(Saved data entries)
========================

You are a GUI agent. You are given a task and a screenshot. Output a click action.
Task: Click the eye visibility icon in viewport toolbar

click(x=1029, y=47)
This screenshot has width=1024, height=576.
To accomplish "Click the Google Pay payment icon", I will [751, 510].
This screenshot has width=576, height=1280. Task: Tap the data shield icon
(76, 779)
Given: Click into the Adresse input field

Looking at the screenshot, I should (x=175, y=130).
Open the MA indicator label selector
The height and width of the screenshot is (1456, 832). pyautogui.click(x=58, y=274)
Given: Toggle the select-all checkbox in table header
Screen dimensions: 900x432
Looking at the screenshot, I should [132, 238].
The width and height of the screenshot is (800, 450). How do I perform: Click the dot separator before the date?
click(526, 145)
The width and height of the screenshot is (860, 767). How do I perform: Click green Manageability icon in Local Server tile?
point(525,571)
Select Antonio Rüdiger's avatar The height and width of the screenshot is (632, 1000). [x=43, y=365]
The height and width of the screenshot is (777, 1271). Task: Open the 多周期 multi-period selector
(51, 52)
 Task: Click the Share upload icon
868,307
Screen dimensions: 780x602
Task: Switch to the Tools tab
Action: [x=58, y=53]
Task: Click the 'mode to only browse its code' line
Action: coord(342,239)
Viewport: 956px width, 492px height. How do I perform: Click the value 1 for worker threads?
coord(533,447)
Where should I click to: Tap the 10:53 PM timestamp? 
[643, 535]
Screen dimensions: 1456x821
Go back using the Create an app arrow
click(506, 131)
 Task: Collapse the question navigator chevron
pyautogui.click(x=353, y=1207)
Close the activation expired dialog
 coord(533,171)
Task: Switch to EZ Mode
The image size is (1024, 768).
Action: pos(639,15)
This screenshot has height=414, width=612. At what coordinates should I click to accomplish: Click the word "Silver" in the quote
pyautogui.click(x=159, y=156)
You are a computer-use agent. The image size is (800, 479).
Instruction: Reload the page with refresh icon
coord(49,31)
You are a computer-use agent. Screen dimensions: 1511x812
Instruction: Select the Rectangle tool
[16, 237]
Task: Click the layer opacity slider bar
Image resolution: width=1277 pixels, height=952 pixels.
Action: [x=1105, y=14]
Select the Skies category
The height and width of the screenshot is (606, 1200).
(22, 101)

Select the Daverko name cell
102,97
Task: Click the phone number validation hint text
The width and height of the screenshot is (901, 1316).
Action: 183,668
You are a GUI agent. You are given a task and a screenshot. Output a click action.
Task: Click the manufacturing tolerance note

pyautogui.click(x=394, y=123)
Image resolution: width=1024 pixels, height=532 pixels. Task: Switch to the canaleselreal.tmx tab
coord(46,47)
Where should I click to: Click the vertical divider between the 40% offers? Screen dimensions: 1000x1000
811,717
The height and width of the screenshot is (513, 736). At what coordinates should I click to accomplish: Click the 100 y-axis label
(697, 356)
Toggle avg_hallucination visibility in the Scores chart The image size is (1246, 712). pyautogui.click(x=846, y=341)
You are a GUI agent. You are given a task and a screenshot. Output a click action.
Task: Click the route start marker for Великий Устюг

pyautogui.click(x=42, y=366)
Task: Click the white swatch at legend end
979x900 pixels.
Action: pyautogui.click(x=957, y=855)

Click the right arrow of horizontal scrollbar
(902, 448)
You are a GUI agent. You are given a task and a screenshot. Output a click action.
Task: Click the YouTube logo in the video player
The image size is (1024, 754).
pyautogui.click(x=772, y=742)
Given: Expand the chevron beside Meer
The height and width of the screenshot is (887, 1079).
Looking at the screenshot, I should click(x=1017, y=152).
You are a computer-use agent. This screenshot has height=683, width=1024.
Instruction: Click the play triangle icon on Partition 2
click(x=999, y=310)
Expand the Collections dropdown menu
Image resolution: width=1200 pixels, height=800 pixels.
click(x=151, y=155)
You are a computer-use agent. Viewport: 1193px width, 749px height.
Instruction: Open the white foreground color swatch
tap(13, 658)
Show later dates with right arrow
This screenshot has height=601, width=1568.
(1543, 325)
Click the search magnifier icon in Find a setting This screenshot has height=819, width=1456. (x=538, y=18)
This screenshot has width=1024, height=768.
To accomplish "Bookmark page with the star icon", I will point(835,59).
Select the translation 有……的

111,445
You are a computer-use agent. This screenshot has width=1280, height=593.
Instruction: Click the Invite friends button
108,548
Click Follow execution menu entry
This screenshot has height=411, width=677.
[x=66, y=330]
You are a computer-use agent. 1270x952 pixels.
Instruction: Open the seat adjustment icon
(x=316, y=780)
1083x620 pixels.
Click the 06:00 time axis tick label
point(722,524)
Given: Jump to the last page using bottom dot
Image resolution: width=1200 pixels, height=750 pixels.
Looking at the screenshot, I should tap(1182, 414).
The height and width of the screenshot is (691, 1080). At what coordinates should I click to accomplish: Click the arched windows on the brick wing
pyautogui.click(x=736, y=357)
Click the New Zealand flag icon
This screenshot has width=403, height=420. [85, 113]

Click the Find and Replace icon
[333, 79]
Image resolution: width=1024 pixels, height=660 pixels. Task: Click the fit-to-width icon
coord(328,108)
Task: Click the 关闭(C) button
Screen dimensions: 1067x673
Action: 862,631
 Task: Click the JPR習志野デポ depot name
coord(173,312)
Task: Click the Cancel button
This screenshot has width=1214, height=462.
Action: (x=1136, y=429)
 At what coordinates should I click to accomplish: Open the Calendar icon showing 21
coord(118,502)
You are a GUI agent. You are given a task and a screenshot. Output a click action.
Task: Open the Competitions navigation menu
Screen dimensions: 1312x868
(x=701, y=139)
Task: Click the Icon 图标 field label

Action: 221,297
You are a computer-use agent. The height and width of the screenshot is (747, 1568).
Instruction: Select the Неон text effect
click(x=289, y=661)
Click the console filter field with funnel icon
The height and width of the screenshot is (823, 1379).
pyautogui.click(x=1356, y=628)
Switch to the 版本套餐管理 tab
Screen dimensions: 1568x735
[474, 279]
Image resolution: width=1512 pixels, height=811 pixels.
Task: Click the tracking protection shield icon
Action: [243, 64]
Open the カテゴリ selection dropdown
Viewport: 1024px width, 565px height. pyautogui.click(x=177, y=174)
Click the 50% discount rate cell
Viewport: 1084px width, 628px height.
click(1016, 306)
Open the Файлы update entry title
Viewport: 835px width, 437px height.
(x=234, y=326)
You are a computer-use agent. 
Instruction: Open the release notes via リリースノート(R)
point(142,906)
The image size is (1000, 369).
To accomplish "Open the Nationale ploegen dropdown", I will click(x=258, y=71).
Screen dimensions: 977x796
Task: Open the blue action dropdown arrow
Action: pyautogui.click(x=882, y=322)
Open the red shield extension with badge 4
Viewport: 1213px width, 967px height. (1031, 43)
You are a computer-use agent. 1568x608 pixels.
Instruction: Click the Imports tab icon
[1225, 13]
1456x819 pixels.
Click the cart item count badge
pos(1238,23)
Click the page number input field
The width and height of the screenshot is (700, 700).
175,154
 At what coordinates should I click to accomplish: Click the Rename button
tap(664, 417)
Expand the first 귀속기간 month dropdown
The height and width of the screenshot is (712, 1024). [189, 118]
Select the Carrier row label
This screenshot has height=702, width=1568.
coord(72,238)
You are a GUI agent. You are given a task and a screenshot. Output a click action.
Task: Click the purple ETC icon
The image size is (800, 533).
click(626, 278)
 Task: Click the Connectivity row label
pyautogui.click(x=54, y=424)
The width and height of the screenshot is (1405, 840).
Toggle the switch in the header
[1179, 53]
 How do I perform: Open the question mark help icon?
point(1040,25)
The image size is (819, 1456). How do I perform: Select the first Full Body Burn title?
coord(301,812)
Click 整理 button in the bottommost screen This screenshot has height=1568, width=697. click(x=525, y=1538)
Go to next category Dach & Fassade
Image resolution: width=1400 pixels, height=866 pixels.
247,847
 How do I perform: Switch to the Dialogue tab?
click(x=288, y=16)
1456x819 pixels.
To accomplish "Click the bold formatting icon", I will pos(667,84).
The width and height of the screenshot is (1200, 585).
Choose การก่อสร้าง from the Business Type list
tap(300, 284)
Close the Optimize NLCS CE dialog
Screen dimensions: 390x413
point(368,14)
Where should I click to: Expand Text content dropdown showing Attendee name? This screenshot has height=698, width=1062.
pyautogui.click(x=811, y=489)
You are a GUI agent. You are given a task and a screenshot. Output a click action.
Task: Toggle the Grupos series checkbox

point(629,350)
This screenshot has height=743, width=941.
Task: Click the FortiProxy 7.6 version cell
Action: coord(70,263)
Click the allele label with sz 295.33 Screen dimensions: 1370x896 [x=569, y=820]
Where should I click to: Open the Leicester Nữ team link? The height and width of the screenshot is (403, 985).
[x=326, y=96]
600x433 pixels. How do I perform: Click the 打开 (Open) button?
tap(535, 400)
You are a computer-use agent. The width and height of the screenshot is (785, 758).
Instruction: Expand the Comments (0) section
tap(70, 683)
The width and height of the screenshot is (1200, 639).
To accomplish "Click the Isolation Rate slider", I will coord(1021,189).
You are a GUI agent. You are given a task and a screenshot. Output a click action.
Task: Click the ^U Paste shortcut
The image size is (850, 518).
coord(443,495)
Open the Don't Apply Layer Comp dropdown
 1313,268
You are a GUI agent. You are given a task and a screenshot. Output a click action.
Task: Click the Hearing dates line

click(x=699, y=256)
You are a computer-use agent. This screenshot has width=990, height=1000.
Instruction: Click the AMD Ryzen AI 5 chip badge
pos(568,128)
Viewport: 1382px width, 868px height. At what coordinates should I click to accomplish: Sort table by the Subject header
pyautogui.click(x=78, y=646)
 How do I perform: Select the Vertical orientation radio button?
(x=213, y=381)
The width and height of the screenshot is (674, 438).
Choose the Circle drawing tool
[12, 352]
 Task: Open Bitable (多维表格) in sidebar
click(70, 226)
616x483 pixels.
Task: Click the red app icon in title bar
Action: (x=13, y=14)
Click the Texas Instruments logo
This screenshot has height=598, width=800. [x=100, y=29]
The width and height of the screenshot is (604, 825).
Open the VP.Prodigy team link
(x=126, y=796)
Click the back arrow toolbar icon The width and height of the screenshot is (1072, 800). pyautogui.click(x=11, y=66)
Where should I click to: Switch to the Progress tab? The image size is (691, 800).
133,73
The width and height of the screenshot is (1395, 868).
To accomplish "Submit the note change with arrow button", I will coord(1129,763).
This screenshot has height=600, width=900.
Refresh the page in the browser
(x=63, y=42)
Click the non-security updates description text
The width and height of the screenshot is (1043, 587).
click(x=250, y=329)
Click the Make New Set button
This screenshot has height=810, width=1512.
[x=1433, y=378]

========================

§ What the exercise asks
Scan the records above for the lines holding "Image resolution: width=1277" and "Task: Click the phone". Transcribe those two and every line between them word for word, and no others.

§ Answer to this problem
Image resolution: width=1277 pixels, height=952 pixels.
Action: [x=1105, y=14]
Select the Skies category
The height and width of the screenshot is (606, 1200).
(22, 101)

Select the Daverko name cell
102,97
Task: Click the phone number validation hint text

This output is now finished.